====== SUPPLIED DATA ======
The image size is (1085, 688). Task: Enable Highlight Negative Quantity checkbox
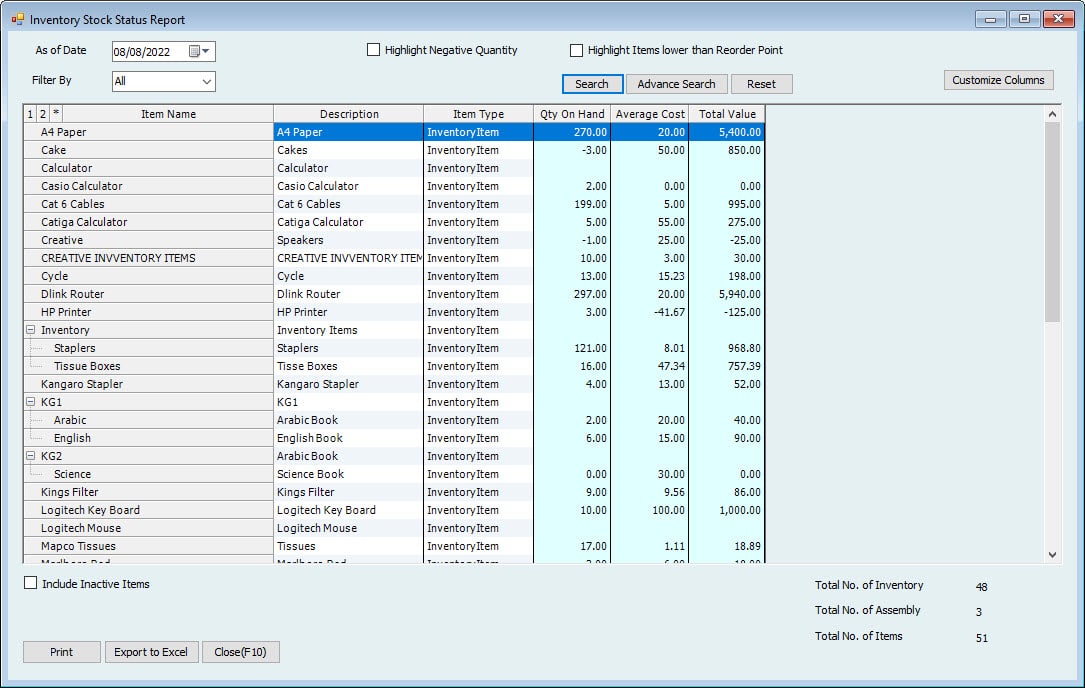tap(374, 50)
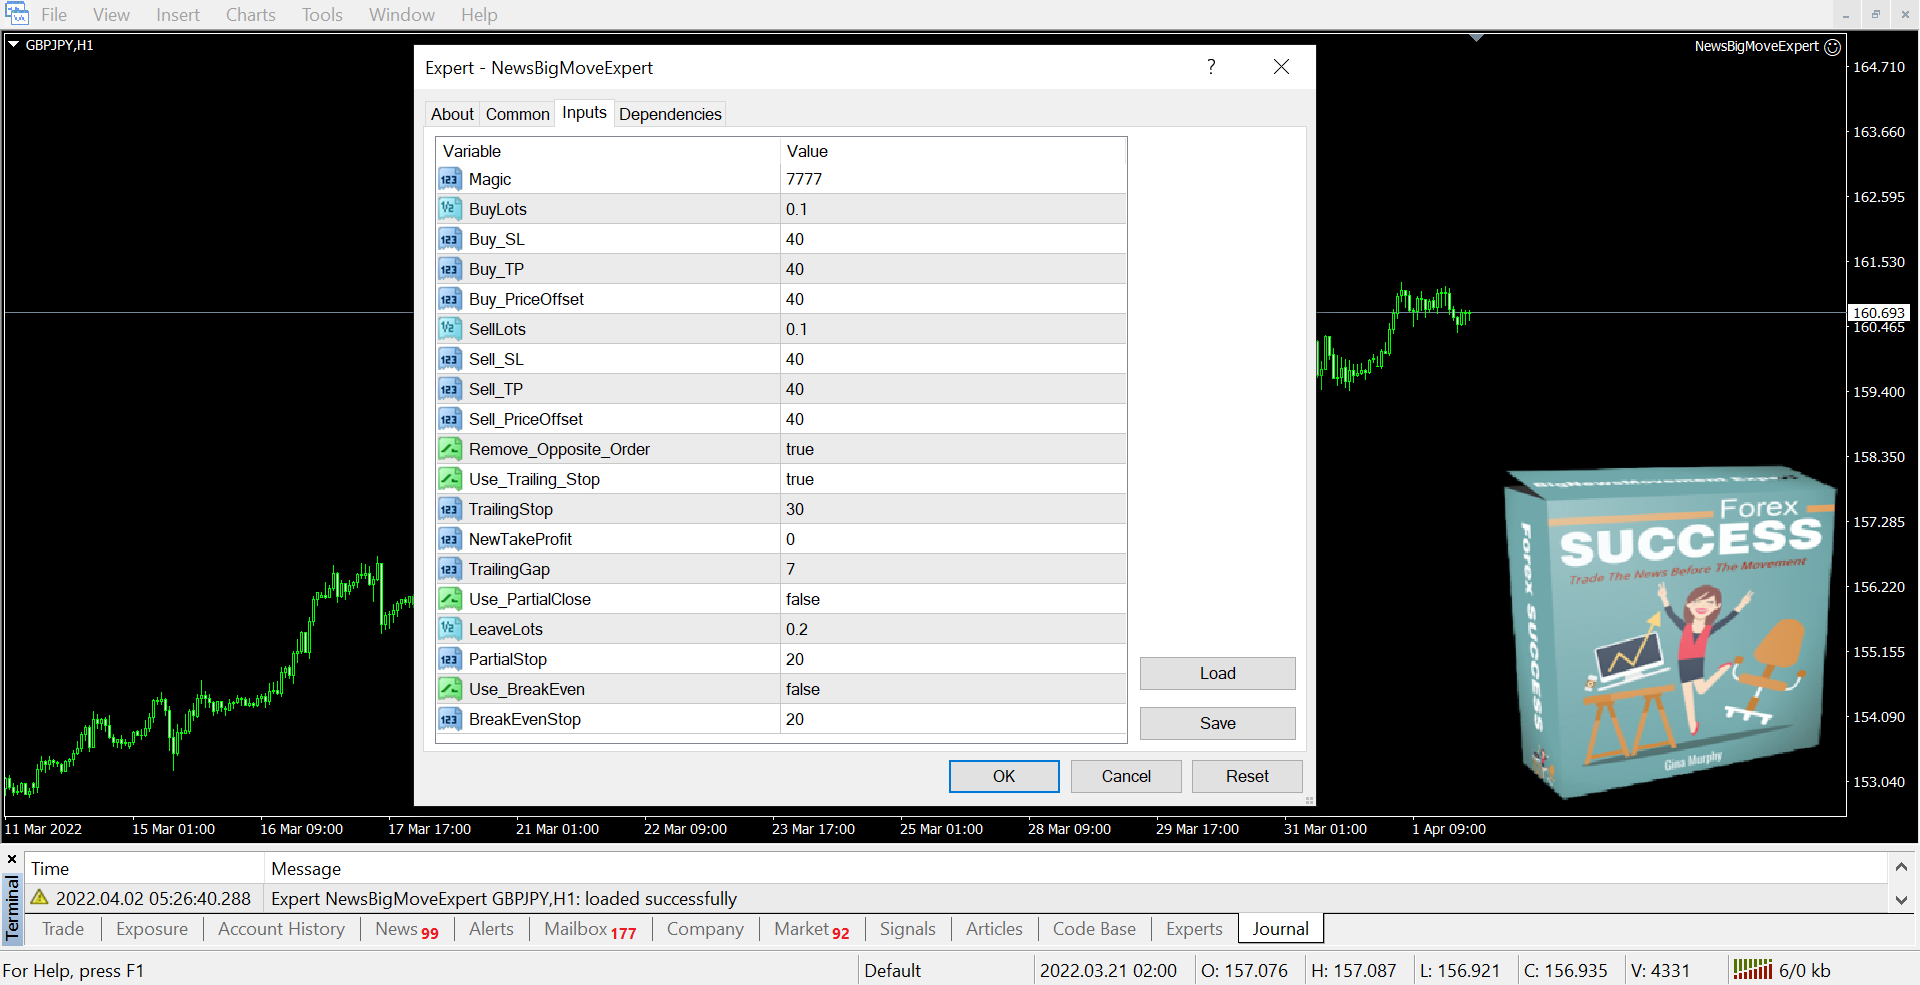Screen dimensions: 1920x985
Task: Click the Magic variable integer icon
Action: coord(449,179)
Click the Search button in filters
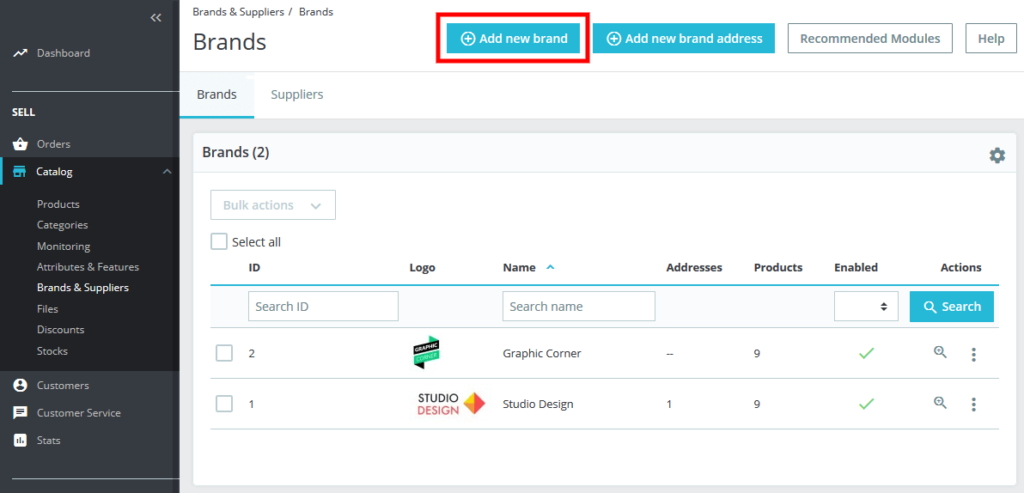 coord(951,307)
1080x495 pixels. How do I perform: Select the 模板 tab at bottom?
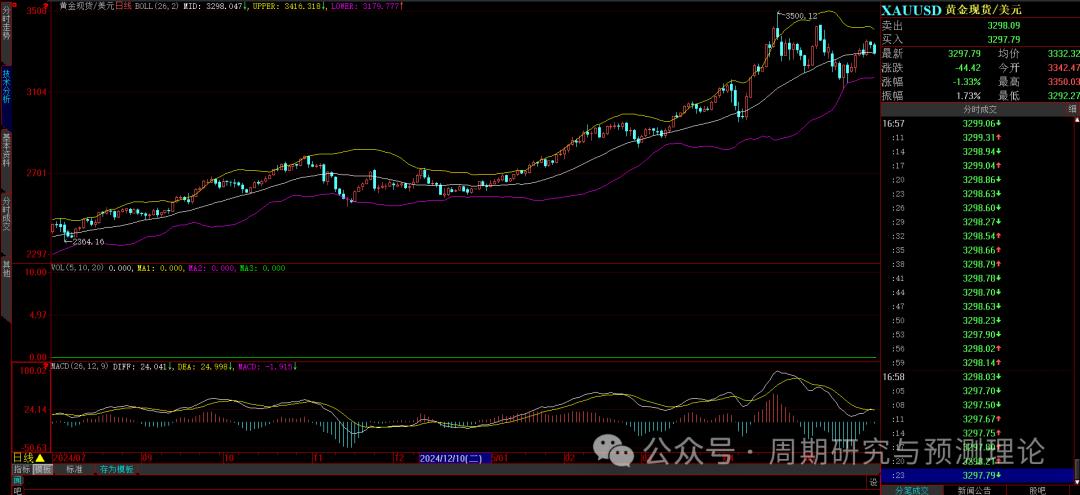pos(42,469)
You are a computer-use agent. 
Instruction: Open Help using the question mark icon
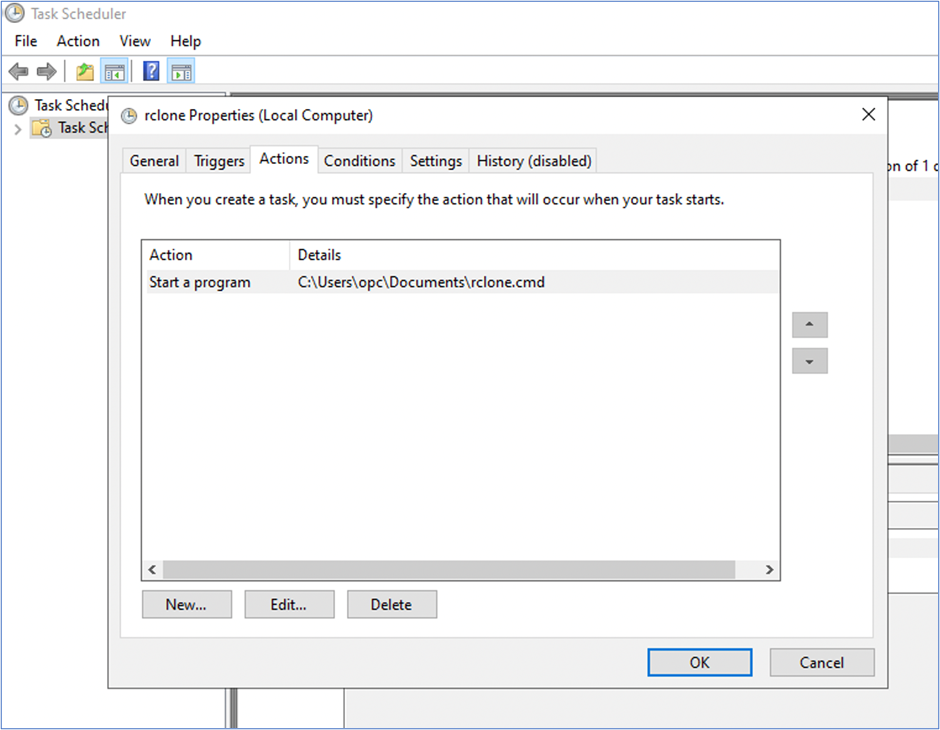[x=150, y=70]
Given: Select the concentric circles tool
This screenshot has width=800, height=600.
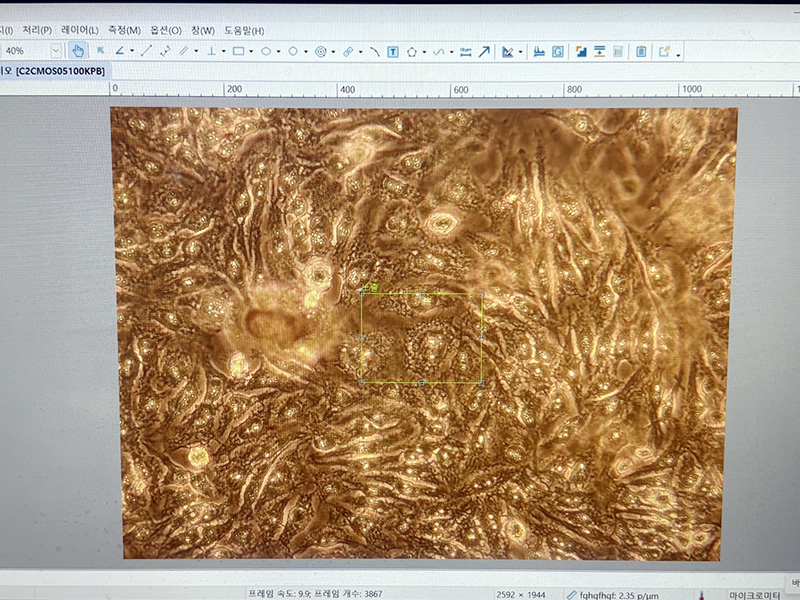Looking at the screenshot, I should (320, 51).
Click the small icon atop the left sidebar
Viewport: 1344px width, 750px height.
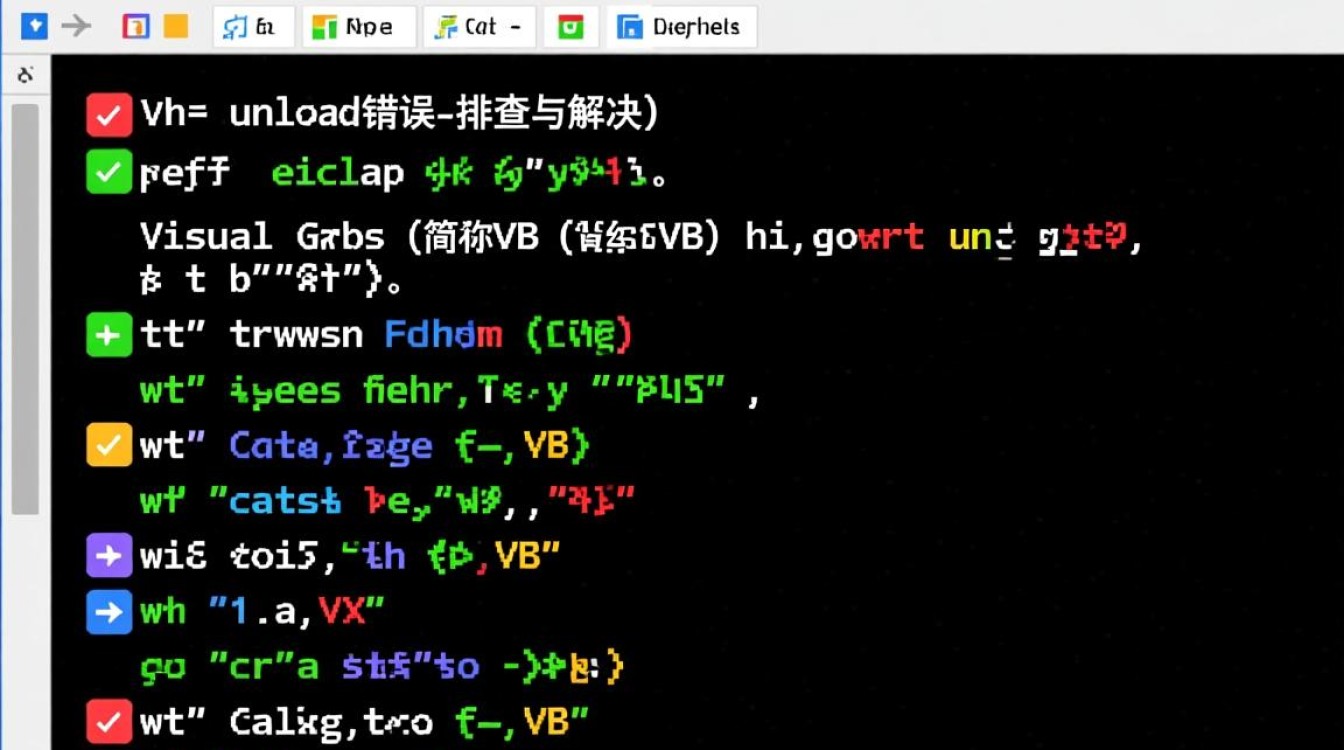(x=26, y=75)
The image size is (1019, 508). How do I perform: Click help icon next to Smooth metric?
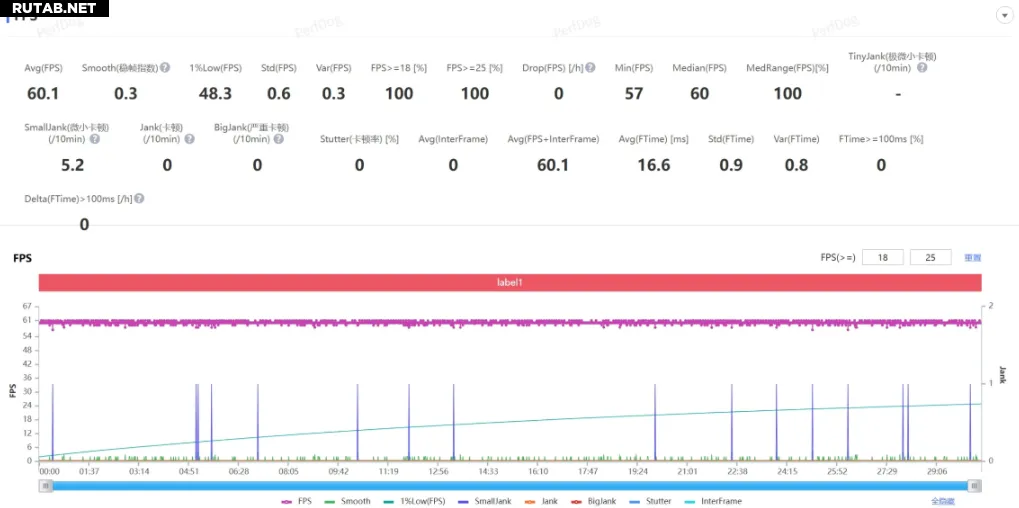click(x=165, y=68)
======
TASK DIRECTIONS: Once the line containing "This screenshot has width=800, height=600." is found, transcribe it and every line after it to the end of the records, exactly and with no pictures.

ANSWER TO THIS EXERCISE:
This screenshot has width=800, height=600.
Looking at the screenshot, I should (320, 51).
Click the small icon atop the left sidebar
Viewport: 1344px width, 750px height.
(x=26, y=75)
The image size is (1019, 508). How do I perform: Click help icon next to Smooth metric?
click(x=165, y=68)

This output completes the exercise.